The segment shifts worth understanding

Two structural moves are reshaping what's on dealer lots:

  • The plug-in hybrid is having a moment. Automakers that bet everything on pure EVs are hedging back toward PHEVs and hybrids as buyers balk at charging anxiety. Expect more plug-in variants of mainstream crossovers for 2027 — the RAV4 Plug-in, more PHEV options across the board. If a pure EV scares you but you want to plug in, this is the segment to watch.
  • The cheap car is making a quiet comeback. After years of automakers fleeing the entry segment, the returning Bolt and a handful of sub-$25,000 gas models suggest the industry noticed it priced out an entire tier of buyer. 2027 may be when that correction shows up on lots.

The blunt buy-now-versus-wait scorecard

If you want this distilled to decisions:

  • Buy now: the redesigned-for-2026 stuff — RAV4, Passport, anything in the first year of a fresh generation.
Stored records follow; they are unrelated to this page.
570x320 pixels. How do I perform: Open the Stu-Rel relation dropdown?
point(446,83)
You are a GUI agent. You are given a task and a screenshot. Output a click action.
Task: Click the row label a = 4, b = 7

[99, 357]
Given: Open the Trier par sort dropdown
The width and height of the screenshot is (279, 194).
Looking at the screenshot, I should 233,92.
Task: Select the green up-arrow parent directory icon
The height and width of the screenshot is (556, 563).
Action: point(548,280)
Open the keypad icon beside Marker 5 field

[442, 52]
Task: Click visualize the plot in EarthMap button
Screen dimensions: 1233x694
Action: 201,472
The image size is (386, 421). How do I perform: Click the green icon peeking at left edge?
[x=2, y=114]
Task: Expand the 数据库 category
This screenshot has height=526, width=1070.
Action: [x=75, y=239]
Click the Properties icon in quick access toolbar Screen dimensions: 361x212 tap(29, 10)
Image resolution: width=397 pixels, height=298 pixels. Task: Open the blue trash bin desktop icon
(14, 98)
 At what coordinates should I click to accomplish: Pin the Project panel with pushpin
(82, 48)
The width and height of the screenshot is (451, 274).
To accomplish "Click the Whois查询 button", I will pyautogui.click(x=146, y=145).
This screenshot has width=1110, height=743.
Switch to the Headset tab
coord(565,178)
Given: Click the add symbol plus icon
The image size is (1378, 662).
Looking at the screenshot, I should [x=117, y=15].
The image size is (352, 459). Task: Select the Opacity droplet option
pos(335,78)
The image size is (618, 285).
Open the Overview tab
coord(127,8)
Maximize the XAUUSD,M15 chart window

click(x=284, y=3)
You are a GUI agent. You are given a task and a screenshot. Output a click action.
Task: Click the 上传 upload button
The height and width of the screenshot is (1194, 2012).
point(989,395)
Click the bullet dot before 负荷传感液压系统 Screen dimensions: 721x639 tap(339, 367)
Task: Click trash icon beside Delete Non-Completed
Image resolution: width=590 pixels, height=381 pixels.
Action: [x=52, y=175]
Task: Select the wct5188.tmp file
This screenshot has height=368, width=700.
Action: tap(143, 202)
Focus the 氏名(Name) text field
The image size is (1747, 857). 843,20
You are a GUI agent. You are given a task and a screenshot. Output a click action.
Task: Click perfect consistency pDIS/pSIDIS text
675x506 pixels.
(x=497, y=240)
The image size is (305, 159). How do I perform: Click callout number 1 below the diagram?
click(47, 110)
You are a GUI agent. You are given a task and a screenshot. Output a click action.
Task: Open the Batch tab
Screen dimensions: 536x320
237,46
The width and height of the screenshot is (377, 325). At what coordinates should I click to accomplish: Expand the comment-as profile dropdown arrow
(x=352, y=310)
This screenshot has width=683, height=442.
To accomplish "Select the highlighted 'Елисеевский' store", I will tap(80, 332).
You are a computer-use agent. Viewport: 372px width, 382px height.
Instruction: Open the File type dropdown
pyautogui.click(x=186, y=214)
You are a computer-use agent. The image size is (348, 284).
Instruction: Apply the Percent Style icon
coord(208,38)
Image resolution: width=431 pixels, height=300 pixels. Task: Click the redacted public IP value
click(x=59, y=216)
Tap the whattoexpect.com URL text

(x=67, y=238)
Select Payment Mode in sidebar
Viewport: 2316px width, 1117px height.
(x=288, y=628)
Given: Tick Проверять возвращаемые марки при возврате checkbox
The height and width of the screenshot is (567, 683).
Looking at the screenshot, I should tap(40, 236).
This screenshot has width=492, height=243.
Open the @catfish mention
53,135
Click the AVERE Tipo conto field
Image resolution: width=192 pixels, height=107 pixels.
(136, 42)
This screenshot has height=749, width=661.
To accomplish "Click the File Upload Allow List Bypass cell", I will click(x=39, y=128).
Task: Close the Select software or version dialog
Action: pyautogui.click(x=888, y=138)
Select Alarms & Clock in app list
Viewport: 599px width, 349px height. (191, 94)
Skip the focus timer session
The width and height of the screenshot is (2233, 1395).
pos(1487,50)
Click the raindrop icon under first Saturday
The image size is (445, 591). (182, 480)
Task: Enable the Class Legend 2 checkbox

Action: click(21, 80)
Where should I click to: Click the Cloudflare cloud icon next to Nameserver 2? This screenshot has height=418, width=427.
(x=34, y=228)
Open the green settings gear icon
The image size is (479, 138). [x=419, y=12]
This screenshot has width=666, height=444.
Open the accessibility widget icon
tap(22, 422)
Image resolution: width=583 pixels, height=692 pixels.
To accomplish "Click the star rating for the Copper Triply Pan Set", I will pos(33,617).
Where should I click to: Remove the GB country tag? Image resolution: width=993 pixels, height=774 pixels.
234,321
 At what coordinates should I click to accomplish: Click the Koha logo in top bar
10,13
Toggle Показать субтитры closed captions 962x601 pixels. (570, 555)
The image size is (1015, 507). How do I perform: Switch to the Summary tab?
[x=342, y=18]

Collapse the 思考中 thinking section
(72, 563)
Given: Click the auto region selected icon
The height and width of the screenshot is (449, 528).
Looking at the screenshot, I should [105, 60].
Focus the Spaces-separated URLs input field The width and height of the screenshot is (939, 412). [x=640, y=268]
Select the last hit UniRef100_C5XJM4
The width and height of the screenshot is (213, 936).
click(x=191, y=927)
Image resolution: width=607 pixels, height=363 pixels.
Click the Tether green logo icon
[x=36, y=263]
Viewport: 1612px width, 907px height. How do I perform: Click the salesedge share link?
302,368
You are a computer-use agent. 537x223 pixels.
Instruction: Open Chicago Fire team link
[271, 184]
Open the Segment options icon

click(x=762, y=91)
You're getting the newest engineering and there's nothing better imminent. Also buy now if you're leasing an EV, where the deals are aggressive and you offload the depreciation risk.
  • Wait for 2027: the new Outback if you're shape-agnostic; the returning affordable Bolt if you want a cheap EV; any EV purchase (not lease) where native NACS charging and the next range bump are worth a few months. Also wait if you specifically want a plug-in version of a crossover that's getting one for 2027.
  • Avoid: a discounted outgoing-generation model right as its redesign lands — the "deal" evaporates the moment the new one shows up and tanks your resale. A leftover previous-gen RAV4 at $2,000 off is not a bargain when the all-new car is sitting in the next row, and the trade-in clerk will know it the day you try to sell.

The meta-point, because I can't help myself: model-year timing is one of the few levers a buyer fully controls. You can't negotiate the destination fee and you can't make the dealer stock the base trim, but you can choose to buy the fresh redesign instead of the soon-to-be-superseded outgoing car, and you can choose to wait the extra few months when the next year is the one that actually changes things. For 2027, the EVs and the affordable tier are where waiting pays. For the redesigned gas crossovers, the fresh car is already on the lot. Buy the new generation, not the old one's clearance price.